Aptly Damned
by Faye Dartmouth
Summary: Sometimes we live for no one but ourselves.


Title: Aptly Damned

Summary: Sometimes we live for no one but ourselves.

A/N: Okay, so this is another tag of sorts to BDABR only completely different. I'm not totally sure where this came from or why I wrote it, but I did. So I'll post. It's VERY Dean-centric. Sam's mentioned, and he's kind of part of it, but these are musings on Dean and Dean alone. I hope I did him justice. His character has been complicated this season, IMO, and apparently I felt like I needed to explore it. I really hope I don't offend anyone because incurring the wrath of angry people is not my idea of a good time. This isn't so much about Dean being a good or bad anything, but it's just about how Dean is who he is, and how the deal has made him deal with that. For the record, I do think Dean loves Sam (and amazingly enough I do love Dean) so I'm hoping this story doesn't imply otherwise. I'm going to stop talking now because I make less sense the more I do. Thanks especially to geminigrl11 who really helped me focus the piece and built me up enough to post :)

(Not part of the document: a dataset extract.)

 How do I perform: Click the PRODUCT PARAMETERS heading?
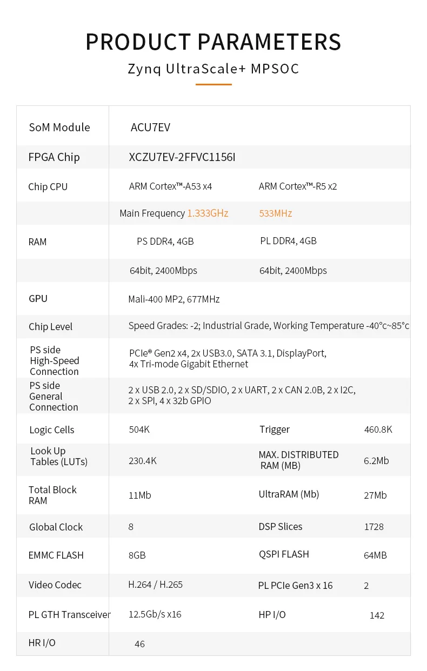point(214,42)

Disclaimer: I don't own them.

-o-

"_So don't you dare blame me for_

_Prying open the door_

_That's unleashed the bitterness_

_That's here in the midst of this_

_Sometimes we live for no one but ourselves"_

-from "Forgiven" by Relient K

-o-

Dean's childhood was a confusing string of memories—some soft and warm from before his mother died, others hard and terrifying while living in the wake of her death. A film seemed to cover all of them, tarnishing them, dimming both the good and the bad. All he had was snippets, brief moments of time glistening like flecks of gold, embedded into the recesses of his mind, too small to chisel out for meaning.

There was his mother with him in the park. Her belly was full with Sam, and she was sitting on a bench. Dean danced around her, catching insects and bringing her handfuls of clover and dandelions. In his mind, Dean could still hear her laughter, pealing through the years.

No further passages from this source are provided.